------ Teks yang Diberikan ------

Nabi Shallallahu ‘Alaihi wa Sallam bersabda:
« السِّوَاكُ  مَطْهَرَةٌ لِلْفَمِّ مَرْضَاةٌ لِلرَّبِّ »
“Siwak itu membersihkan mulut dan membuat ridha Allah. (Nasa’i. 1/10 no. 5; Ahmad,7 ,62)
Nabi Shallallahu ‘Alaihi wa Sallam bersabda:
« طَيِّبُوْا أَفْوَاهَكُمْ بِالسِّوَاكِ فَإِنَّهَا طُرُقُ الْقُرْآنِ »
“Bersihkanlah mulutmu dengan siwak karena ia adalah jalannya bacaan al-Qur’an.” (Baihaqi dalam Syu’abul Iman, 2119; al-Bazzar, dengan sanad la ba’sa bihi, hadis hasan)
Nabi Shallallahu ‘Alaihi wa Sallam bersabda: “Sesungguhnya seorang hamba jika ia bersiwak kemudian shalat, maka malaikat berdiri di belakangnya mendengarkan bacaannya dan mendekat, setiap kali mendengar satu ayat hingga ia meletakkan mulutnya pada mulutnya, maka tidak ada alqur’an yang keluar dari mulutnya melainkan  masuk ke dalam rongga malaikat, maka bersihkanlah mulutmu karena al-Qur’an.” (HR. al-Bazzar, dengan sanad bagus, dihasankan oleh syekh Zakaria al-Bakistani)
Nabi bersabda:
« رَكْعَتَانِ بِسِوَاكٍ أَفْضَل مِنْ سَبْعِيْنَ رَكْعَةً بِغَيْرِ سِوَاكٍ »
“Dua rakaat dengan siwak lebih baik dari pada 70 rakaat tanpa siwak.” ( Hasan Lighairihi .HR. Al-Bazzar dan Baihaqi dengan sanad bagus dari Aisyah; al-Durrul Mantsur 1/277))
Dalam lafadz lain: “Keutamaan shalat dengan siwak atas shalat tanpa siwak adalah 70 klali lipat.” (HR. Ahmad, abu ya’la, Ibnu Khuzaimah, dan Hakim, ia berkata: Shahih sesuai dengan syarat Muslim. Hadis Hasan)
Nabi Shallallahu ‘Alaihi wa Sallam sendiri mengatakan: “Jikalau saya shalat dengan siwak  maka itu lebih akau sukai dari pada saya shalat sebanyak 70 rakaat rakaat tanpa siwak.” (Abu Nuaim dengan sanad hasan)
Oleh karena seyogjanya setia muslim melestarikan sunnah siwak ini kapan sana dimana saja, apakah usa atau tidak, apakah siwaknya basah atau kering, di awal hari atau di sore hari.

------

Petunjuk dan Ketentuan: Tuliskan lanjutan teks tentang keutamaan siwak, dimulai setelah kalimat terakhir yang tertera.

------ Catatan Kumpulan Data ------

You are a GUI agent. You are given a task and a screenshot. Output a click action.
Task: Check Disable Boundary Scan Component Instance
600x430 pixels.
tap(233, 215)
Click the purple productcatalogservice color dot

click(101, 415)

------

Hasil Tugas:
Pernah Abdurrahman ibn Ghanm bertanya kepada Mu’adz ibn Jabal:  “Apakah saya bersiwak ketika saya berpuasa?” Dia menjawab: “Ya.” Dia bertanya lagi: “Pada waktu kapan di siang hari?” Dia menjawab: “Kapan saja, kalau kamu mau di pagi hari atau di sore hari.” Dia balik bertanya: “Orang-orang tidak suka di sore hari.” Muadz bertanya: “Mengapa?” Dia menjelaskan: “Mereka mengatakan: Karena Nabi bersabda:
« لَخَلُوْفُ فَمِ الصَّائِمِ أَطْيَبُ عِنْدَ اللهِ مِنْ رِيْحِ الْمِسْكِ »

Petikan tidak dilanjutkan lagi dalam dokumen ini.